Practical steps and a decision checklist
- Confirm current processor fee on the IRS/state payment page before initiating payment (fees change and vary by processor).
- Call your card issuer and confirm whether the tax payment will be coded as a purchase or a cash advance and whether any special fees apply.
- Calculate: Processor fee + projected interest if you expect to carry a balance. Use a conservative APR (e.g., your card’s APR) and a realistic payback timeline.
- Compare with fee‑free options (Direct Pay, EFTPS) and structured options (installment agreement).
- If rewards are your rationale, compute the net: rewards value minus processor fee minus expected interest. If net is positive only when you assume paying in full, be realistic about your payback discipline.
- Keep records: save confirmation numbers and receipts from the payment processor and the IRS.
Common mistakes I see with clients
- Treating the card payment as “free” because of rewards. Rewards rarely offset processor fees unless the card rewards rate significantly exceed the fee and you pay the balance in full.

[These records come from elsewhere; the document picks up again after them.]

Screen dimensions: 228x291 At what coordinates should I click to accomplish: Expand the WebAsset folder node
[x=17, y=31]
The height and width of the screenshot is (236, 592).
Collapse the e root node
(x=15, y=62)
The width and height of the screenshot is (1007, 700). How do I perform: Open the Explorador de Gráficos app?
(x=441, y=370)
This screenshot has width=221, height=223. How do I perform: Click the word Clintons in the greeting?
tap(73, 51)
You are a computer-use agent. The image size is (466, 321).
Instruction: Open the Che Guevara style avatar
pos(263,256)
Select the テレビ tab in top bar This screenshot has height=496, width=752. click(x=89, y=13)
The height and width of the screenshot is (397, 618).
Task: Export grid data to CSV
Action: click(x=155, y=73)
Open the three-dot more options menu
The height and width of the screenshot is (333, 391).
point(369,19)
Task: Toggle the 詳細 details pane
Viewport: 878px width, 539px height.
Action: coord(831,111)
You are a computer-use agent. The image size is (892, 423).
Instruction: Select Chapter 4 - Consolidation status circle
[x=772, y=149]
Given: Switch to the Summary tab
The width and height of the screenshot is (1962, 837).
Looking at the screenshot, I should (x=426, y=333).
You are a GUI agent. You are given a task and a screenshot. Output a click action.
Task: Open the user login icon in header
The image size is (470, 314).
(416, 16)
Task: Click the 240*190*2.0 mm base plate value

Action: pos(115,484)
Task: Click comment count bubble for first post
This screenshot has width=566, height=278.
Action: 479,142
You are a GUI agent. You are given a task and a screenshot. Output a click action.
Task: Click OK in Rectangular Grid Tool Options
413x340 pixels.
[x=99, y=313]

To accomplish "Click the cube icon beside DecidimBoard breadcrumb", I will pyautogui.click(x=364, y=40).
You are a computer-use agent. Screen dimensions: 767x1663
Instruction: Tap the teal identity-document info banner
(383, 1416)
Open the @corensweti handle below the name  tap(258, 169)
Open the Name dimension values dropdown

- Failing to confirm whether a payment counts as a cash advance. Some issuers treat payments to government processors differently — get it in writing or ask for a written confirmation.
- Not factoring in the time value: if you carry a balance even briefly, interest compounds and quickly erodes any rewards benefit.
Short FAQ
Q: Are processor fees the same for federal and state taxes?
A: No — processors and rates may differ by jurisdiction. Always confirm the exact fee shown during the payment flow.
Q: Will I earn credit card rewards on a tax payment?
A: Typically yes, if your issuer treats the charge as a purchase. Rewards treatment and category rules depend on your card. Verify with the issuer first.
Q: What if I can’t pay a card balance after using it for taxes?
A: Contact the IRS about installment agreements and consult the resources above. Also contact your card issuer to discuss hardship or payoff options. An installment agreement may still be less expensive than carrying a card balance.
Sources and further reading
- IRS — Pay your federal taxes (official): https://www.irs.gov/payments
- Consumer Financial Protection Bureau — credit cards basics: https://www.consumerfinance.gov/consumer-tools/credit-cards/
- FinHelp glossary — Installment and payment options (internal links above)
Professional disclaimer: This article is educational only and does not constitute tax or legal advice. Tax rules and payment processing fees change; consult an enrolled agent, CPA, or the IRS for advice specific to your situation.
In my 15+ years advising clients, paying taxes with a credit card has a narrow set of situations where it makes sense — short, disciplined bridges to cover an immediate cash shortfall or when a rare reward net gain exists and you will pay the card in full immediately. In most other cases, fee‑free bank options or an IRS installment agreement will be cheaper and simpler.